-- TEXT PASSAGE --

From Algeria, I remember the heat. The unbearable, insufferable heat that seemed to melt every part of my skin with deliberately. I remember the smells, the delicious smells of constant cooking coming from the downstairs kitchen. I remember the colours as well, the colours of the dresses worn by the women from the kitchen, so many women who seemed to know who I was perfectly but who were complete strangers to me.
I remember their playful smiles as they handed me food that was supposedly reserved for the evening dinner, whispering something that I couldn’t quite understand. Soft words pronounced with care, words that sounded so familiar yet that were completely out of reach.
I remember playing outside with my cousins, feeling so desperately out of place despite their constant questions about France. And I remember the house, a house full of women that we barely left, a house that offered me its only ventilated room as a solace when I was sick from the food and sick from the heat.
Or perhaps I don’t remember anything at all.
Perhaps my brain constructed these memories from my mum’s storytelling and the pictures I’ve seen as I way to sustain the very little sense of Algerian identity I have.

-- STORED DATA --
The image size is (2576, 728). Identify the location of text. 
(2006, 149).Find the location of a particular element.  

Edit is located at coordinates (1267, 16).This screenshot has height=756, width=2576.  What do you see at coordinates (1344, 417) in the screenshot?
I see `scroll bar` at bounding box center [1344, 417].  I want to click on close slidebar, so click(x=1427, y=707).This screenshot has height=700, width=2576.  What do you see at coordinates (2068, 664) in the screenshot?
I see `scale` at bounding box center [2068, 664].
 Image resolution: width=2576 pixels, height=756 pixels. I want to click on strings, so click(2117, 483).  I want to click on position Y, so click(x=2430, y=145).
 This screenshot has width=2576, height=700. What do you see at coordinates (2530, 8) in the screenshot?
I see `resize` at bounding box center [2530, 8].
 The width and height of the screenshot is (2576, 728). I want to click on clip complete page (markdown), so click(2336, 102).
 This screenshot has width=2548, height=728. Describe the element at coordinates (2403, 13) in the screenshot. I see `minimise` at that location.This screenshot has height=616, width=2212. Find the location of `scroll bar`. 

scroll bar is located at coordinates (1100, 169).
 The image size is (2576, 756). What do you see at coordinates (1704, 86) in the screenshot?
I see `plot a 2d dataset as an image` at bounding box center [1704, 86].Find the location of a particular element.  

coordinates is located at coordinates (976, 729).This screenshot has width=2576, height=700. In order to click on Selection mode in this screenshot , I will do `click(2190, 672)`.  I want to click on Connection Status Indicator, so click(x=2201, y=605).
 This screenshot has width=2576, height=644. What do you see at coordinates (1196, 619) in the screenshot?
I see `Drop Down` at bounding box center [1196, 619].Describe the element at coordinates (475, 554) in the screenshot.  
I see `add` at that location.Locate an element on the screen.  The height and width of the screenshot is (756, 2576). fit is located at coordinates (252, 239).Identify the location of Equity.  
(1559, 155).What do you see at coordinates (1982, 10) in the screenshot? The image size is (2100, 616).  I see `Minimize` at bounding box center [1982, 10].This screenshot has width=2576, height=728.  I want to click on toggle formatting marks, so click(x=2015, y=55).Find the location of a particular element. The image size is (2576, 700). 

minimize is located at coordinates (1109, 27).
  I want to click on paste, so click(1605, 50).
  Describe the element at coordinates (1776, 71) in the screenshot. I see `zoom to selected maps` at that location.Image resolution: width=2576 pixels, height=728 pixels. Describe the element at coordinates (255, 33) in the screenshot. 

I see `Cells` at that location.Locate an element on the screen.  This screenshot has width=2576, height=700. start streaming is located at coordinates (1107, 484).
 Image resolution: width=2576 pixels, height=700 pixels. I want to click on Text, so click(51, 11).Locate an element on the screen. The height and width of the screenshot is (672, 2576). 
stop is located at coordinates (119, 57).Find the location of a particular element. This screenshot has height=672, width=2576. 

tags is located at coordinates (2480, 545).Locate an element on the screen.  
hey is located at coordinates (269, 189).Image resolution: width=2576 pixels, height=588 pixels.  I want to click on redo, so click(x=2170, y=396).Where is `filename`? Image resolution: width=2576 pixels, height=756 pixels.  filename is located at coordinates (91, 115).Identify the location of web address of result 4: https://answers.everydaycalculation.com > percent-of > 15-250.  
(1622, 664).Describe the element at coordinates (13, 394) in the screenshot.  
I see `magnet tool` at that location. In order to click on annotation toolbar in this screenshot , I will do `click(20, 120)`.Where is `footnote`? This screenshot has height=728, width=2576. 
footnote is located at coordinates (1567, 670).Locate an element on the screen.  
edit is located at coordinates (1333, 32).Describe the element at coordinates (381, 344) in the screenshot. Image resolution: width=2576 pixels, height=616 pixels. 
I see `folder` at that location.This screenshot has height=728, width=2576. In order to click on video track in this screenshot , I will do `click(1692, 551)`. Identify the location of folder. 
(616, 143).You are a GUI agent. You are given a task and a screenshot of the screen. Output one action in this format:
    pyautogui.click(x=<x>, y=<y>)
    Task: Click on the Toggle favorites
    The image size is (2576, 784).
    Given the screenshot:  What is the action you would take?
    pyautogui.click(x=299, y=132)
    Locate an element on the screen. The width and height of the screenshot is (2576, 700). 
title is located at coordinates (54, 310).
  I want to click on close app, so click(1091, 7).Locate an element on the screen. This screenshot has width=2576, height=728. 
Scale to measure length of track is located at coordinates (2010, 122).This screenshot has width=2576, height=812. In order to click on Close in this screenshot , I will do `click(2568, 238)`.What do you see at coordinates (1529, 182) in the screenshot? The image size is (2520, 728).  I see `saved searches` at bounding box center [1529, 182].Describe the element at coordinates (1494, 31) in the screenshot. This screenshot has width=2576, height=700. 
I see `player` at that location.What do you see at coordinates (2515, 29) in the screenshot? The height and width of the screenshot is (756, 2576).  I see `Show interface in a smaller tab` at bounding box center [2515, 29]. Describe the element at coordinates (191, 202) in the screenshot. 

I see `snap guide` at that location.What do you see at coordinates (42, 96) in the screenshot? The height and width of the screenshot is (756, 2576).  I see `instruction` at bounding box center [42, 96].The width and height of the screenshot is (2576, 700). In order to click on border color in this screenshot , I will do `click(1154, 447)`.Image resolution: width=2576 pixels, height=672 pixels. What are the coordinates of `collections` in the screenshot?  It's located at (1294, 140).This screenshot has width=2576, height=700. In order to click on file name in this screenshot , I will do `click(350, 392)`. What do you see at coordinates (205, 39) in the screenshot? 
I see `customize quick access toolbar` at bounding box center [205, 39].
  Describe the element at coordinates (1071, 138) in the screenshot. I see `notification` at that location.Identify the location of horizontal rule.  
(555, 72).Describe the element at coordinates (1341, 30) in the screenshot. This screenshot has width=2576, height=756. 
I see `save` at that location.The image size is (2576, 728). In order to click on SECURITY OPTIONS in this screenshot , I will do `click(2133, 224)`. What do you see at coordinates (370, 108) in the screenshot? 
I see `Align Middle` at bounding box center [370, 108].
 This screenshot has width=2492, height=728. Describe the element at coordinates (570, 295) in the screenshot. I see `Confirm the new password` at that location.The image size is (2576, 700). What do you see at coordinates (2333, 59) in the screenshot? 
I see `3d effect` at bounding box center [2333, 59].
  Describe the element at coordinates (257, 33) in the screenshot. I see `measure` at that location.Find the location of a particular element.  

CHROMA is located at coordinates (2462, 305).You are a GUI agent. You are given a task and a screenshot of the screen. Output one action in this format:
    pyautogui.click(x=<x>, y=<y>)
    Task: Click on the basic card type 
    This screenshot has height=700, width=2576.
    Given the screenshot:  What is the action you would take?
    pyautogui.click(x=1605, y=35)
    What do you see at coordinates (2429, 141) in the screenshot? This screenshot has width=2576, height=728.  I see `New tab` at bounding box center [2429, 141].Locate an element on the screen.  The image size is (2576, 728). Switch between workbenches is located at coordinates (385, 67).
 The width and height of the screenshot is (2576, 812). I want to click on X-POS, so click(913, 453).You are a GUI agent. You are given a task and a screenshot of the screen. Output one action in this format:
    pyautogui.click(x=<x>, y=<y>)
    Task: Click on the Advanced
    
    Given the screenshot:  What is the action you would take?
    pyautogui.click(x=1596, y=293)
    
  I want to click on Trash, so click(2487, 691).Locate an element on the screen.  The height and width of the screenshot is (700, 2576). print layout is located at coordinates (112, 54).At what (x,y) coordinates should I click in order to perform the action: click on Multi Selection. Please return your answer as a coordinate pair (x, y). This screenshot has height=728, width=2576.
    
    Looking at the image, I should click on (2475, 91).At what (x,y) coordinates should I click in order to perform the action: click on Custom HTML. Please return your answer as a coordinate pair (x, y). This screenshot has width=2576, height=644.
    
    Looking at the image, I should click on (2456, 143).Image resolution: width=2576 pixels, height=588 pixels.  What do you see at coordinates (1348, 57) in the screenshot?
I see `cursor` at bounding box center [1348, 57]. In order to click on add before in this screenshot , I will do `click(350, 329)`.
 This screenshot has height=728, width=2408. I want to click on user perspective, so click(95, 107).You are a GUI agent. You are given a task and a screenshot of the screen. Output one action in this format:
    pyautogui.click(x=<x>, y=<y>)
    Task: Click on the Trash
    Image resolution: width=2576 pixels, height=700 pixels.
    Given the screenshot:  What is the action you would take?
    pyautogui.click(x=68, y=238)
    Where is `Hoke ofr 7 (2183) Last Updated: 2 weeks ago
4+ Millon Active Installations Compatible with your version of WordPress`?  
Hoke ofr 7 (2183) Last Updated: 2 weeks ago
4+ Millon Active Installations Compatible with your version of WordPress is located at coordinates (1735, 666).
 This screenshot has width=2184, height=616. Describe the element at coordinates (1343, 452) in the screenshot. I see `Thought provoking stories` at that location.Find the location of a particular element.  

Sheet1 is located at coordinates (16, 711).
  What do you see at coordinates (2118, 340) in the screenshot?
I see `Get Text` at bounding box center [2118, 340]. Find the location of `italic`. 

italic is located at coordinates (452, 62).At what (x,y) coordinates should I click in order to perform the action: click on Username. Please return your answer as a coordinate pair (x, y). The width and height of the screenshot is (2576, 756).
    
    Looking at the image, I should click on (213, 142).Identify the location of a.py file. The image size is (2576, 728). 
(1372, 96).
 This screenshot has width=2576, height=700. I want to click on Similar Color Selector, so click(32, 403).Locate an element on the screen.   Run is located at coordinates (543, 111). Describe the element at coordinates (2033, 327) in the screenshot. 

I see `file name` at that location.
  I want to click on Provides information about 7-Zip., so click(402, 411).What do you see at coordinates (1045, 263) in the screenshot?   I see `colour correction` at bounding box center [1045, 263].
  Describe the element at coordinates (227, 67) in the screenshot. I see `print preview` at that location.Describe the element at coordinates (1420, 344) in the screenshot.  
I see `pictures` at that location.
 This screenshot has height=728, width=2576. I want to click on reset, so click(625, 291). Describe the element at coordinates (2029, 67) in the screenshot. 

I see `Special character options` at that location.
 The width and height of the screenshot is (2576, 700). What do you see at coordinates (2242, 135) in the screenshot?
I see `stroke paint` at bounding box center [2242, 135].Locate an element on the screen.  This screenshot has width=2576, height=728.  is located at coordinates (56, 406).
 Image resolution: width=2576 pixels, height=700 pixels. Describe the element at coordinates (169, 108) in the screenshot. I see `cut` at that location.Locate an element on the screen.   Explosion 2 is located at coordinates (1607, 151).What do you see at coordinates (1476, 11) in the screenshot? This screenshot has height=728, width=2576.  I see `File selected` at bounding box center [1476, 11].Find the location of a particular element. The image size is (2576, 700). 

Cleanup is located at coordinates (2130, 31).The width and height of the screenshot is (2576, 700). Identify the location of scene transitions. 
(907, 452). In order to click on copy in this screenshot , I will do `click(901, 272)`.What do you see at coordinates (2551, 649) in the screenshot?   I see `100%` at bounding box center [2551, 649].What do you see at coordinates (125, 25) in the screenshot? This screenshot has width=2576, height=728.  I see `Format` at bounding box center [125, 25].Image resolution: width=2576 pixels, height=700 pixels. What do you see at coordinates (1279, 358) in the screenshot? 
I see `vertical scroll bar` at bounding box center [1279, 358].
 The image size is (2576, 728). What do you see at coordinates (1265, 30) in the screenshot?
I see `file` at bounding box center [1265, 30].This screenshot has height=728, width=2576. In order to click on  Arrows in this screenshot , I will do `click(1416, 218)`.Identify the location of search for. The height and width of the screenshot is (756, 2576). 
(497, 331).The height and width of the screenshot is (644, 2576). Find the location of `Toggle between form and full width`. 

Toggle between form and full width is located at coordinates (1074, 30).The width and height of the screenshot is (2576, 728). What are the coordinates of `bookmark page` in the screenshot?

-- WRITTEN INSTRUCTION --
Copy out the stretch of the passage on memories of Algeria from "I remember their" through "from the heat.", word for word. The lines above are separate from the passage on memories of Algeria.

-- RESULT OF THE EXERCISE --
I remember their playful smiles as they handed me food that was supposedly reserved for the evening dinner, whispering something that I couldn’t quite understand. Soft words pronounced with care, words that sounded so familiar yet that were completely out of reach.
I remember playing outside with my cousins, feeling so desperately out of place despite their constant questions about France. And I remember the house, a house full of women that we barely left, a house that offered me its only ventilated room as a solace when I was sick from the food and sick from the heat.